New England cottontails, conversely, are much harder to find. Tracy and other researchers have located a few small remnant populations in Western Massachusetts, Western and Northeastern Connecticut, and on Cape Cod.
“It would be nice to find evidence of them right in the middle of all that in Worcester County as a keystone,” he said. “That would literally bridge the gap and create kind of a corridor to all these other populations, so they don’t peter out.”
Tracy said he would ultimately like to connect WSU with Worcester Technical High School, which also has done some work in this area.
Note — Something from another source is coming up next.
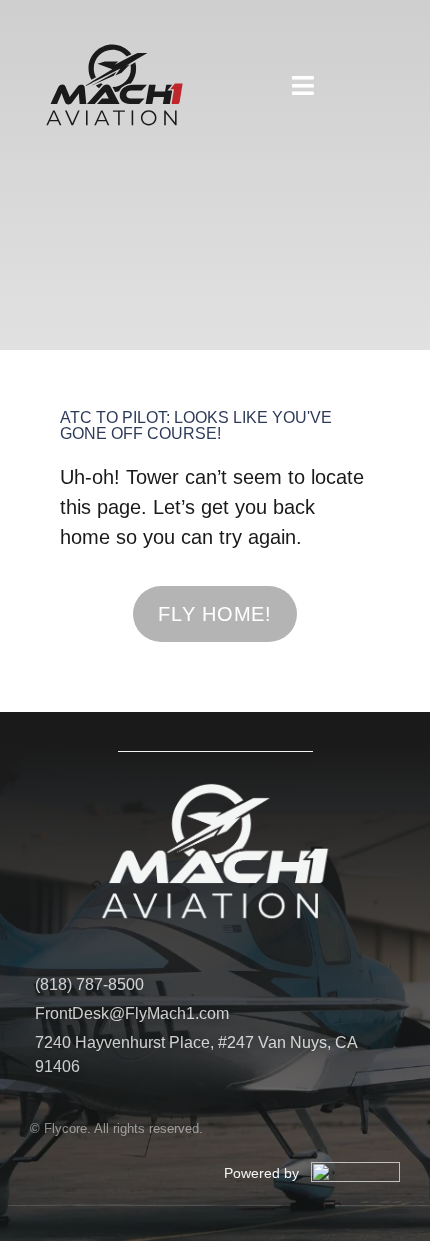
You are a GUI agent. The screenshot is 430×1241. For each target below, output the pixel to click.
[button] (303, 85)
Students there have collected data from analyzing fecal pellets, but state wildlife officials don’t accept the results as valid because it’s a high school.
“What I’d like to do is bridge what they’re doing with what I’d like undergraduates here to be doing and maybe we could split samples, validate the techniques they’re using, and have a collaboration where we could expand this to find out where the New England cottontail rabbits are,” he said.
If the students do find New England cottontail locations in Worcester County through pellet analysis, then further investigation can be done. The first step, however, is just getting an initial database of locations, which doesn’t exist now. After that, traps and cameras can be put out in the most promising areas.
“If we wanted to continue testing the metabolic physiology or behavioral or any other aspects of their ecology, all that could happen once we find them,” Tracy said.
About the Photo: Randall Tracy holds an Eastern cottontail skull.